The work to promote 100% tobacco-free schools in Virginia has gained momentum in recent years. Since 2012, two leadership teams in Southwest Virginia have worked under the direction of the American Lung Association through a grant from the Centers for Disease Control. These team members supported the public school divisions in Carroll, Dickenson, Galax, Grayson, Norton, Patrick, Russell, Smyth, Tazewell and Wise as they adopted 100% tobacco-free policies.
A Brief History of Tobacco Use
The history of tobacco in Virginia can be traced to early use by Native Americans in religious and spiritual ceremonies. The English Settlers of Jamestown quickly discovered the value of the “golden weed” as they exported it to England and other European countries. Demand grew and small tobacco farms blossomed into large plantations. Laborers were needed for tobacco farms and demand for additional land followed. The quest for this new land drove the settlers to expand further into land that later became the states of West Virginia and Kentucky --- all in the quest for area to raise tobacco. From that early beginning, tobacco has dominated Virginia’s economy for over four centuries.
Tobacco has historically been the economic engine for many communities of the Commonwealth through farming, retail, hired laborers, manufacturing and/or the transportation of goods. Easy access to tobacco also ensured its incorporation into daily life of area residents, often times beginning at a very young age. Cigarette production increased significantly in the late 1800's in Virginia and North Carolina wtih the invention of cigarette making machines. Smoking then soared among U.S. service men during World War I as cigarettes were a part of the armed services daily ration. Other events in the early 20th century led to increases of tobacco use - the invention of the safety match, mass marketing campaigns and the acceptabilty of smoking among women.

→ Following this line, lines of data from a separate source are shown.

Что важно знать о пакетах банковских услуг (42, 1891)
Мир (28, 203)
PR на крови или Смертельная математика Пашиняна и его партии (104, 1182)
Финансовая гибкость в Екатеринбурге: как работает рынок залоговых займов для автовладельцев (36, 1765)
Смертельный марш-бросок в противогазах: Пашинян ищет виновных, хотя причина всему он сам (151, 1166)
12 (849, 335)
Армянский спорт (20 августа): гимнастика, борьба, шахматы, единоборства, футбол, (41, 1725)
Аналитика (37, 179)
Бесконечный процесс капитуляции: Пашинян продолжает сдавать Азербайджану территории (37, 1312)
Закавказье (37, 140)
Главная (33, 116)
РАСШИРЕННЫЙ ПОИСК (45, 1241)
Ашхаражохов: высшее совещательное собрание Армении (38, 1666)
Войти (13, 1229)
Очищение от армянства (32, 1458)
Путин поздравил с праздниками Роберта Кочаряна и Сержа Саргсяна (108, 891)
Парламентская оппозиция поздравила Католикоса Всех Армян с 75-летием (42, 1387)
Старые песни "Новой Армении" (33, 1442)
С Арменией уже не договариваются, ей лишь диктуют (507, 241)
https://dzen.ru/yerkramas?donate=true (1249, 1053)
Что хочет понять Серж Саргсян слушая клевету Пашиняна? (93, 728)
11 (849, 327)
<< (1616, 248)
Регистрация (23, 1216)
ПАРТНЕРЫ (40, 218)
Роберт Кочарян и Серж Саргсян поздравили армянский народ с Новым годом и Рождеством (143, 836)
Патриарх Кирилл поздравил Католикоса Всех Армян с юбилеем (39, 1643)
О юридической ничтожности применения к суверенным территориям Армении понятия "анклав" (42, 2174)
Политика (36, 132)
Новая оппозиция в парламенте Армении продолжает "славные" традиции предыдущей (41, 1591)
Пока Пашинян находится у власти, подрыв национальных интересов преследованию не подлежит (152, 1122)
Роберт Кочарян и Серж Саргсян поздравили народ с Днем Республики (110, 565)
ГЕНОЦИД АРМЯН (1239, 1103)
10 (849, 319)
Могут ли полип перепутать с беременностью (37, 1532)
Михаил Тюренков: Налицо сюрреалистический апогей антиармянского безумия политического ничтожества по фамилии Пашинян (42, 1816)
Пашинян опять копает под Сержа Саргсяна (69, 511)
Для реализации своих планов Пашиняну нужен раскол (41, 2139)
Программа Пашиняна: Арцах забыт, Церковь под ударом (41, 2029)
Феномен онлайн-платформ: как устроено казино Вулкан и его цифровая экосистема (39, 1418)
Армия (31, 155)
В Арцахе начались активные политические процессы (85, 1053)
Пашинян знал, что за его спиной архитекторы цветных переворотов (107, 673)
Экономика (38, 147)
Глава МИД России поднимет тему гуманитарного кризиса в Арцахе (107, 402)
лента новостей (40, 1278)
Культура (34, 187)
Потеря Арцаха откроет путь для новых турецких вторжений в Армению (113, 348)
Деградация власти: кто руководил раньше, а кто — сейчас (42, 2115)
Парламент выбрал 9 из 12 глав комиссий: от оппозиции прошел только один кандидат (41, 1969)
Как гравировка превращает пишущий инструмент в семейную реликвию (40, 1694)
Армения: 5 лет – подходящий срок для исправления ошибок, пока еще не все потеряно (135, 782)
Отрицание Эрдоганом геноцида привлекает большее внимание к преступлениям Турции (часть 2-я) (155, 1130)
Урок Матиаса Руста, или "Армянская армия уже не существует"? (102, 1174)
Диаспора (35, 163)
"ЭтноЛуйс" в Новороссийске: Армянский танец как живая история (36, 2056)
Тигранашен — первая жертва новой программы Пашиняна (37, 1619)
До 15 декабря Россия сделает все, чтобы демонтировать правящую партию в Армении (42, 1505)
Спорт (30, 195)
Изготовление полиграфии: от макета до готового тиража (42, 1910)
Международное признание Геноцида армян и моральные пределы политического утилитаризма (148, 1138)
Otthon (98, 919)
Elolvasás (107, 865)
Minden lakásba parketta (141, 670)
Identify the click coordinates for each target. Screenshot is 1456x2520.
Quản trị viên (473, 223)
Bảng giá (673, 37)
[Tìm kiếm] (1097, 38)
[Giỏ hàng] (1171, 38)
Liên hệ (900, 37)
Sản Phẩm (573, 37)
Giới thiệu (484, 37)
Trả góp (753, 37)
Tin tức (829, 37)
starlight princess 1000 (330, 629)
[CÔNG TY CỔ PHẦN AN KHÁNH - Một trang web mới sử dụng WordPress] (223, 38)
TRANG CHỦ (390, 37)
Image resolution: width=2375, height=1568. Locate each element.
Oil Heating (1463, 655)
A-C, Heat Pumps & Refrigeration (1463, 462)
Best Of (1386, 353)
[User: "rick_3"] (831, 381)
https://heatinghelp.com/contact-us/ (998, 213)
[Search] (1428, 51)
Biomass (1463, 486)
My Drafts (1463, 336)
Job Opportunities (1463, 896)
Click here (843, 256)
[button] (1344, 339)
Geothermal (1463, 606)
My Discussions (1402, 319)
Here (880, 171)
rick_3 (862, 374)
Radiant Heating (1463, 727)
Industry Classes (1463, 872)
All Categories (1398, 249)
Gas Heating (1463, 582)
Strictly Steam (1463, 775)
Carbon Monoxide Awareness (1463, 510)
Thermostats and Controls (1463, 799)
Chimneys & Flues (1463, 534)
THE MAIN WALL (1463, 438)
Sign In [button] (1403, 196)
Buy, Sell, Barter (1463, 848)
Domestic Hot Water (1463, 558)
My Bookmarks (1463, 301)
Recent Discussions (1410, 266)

By 1965, 42.4% of adults in the U.S. were smokers. Young and old alike used tobacco products without fully knowing the associated risks and dangers. In the years following the first Surgeon General's Report on Smoking in 1964, the adult smoking rate steadily began to fall. This landmark report was the first to clearly link smoking with lung cancer, emphysema and heart disease. Since that time, the scientific evidence has continuously documented the health risks associated with the use of cigarettes and smokeless tobacco products. The public health community and its partners have successfully created a shift toward tobacco-free living with effective prevention education, tobacco-free policies and the promotion of smoking cessation resources. In 2012, only 19% of adults in Virginia (and 18.1% adults nationwide) were current smokers. The dramatic decline in smoking since the 1960's has been hailed as one of the greatest public health achievements of the 20th century.
Unfortunately tobacco use remains the leading cause of preventable death, responsible for over 392,000 deaths per year in the U.S. alone. In Virginia approximately 9000 adults die each year from their own smoking and over 1,160 nonsmoking adults die annually from exposure to secondhand smoke. There are 152,000 Virginia kids alive today who could die early from smoking. Statewide the annual health-care costs from smoking total $2.08 billion. Despite the dangers of tobacco use being well established, new tobacco products are on the market in abundance including electronic cigarettes, bidis, hookah, mini cigars, and dissolvables. These new products can be appealing to young people although little is known about their long-term health effects.
Virginia has a unique history with tobacco and a unique opportunity to work toward a tobacco-free future by creating 100% tobacco-free environments in their pubic schools. Promoting 100% tobacco-free school grounds can be an effective way to ensure that today’s generation of youth will view tobacco use, in any form, as a thing of the past.